**Exercise aim:**
Print exactly the lines from the one containing "Click the copy" through the last line of the records below, both included, and nothing else; omit any pictures.

┏━━

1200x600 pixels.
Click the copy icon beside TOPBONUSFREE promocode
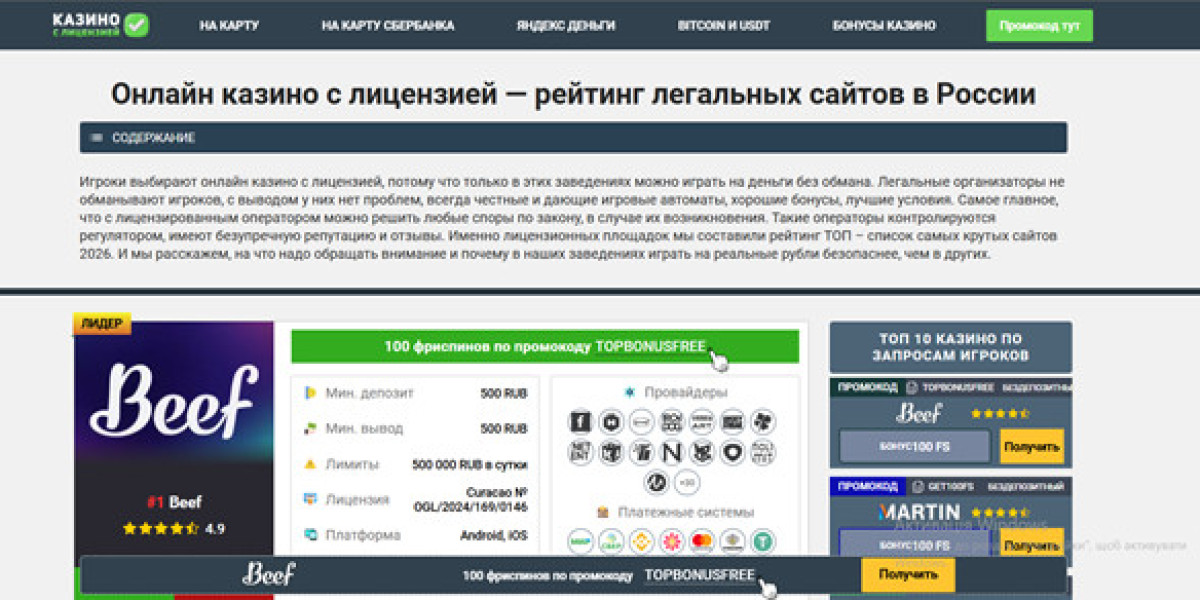(910, 387)
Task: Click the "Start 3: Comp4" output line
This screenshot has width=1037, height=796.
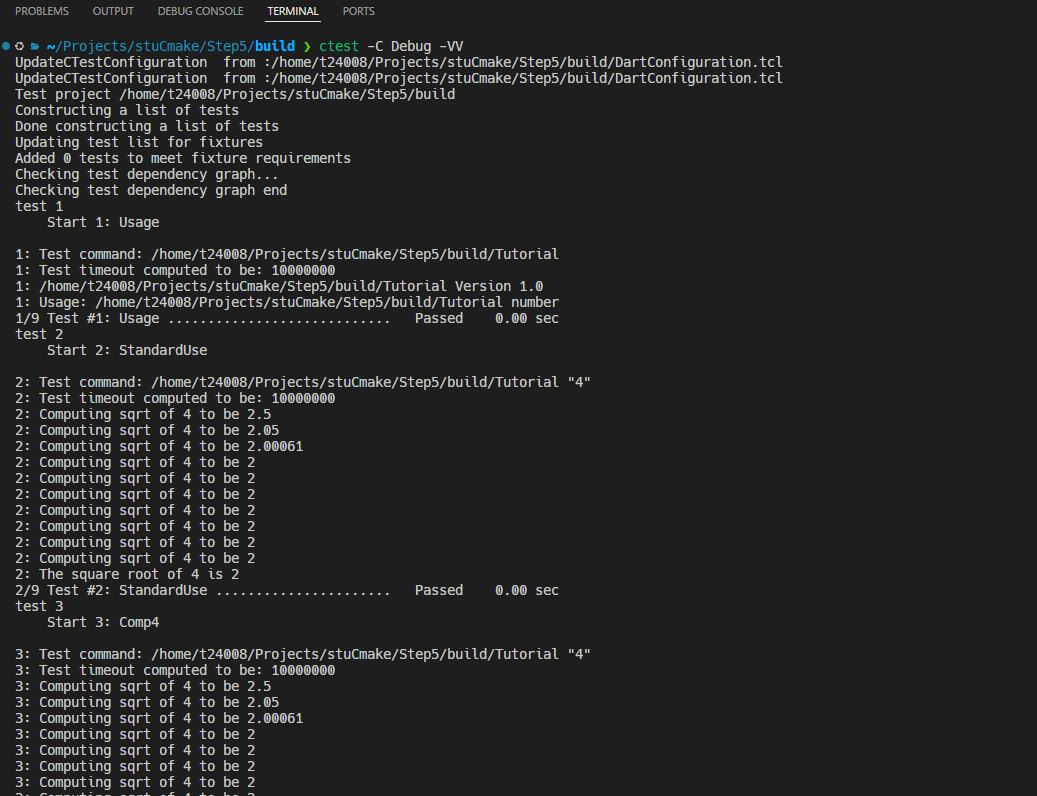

┗━━

**Solved exercise:**
Click the copy icon beside TOPBONUSFREE promocode
(910, 387)
Task: Click the "Start 3: Comp4" output line
This screenshot has width=1037, height=796.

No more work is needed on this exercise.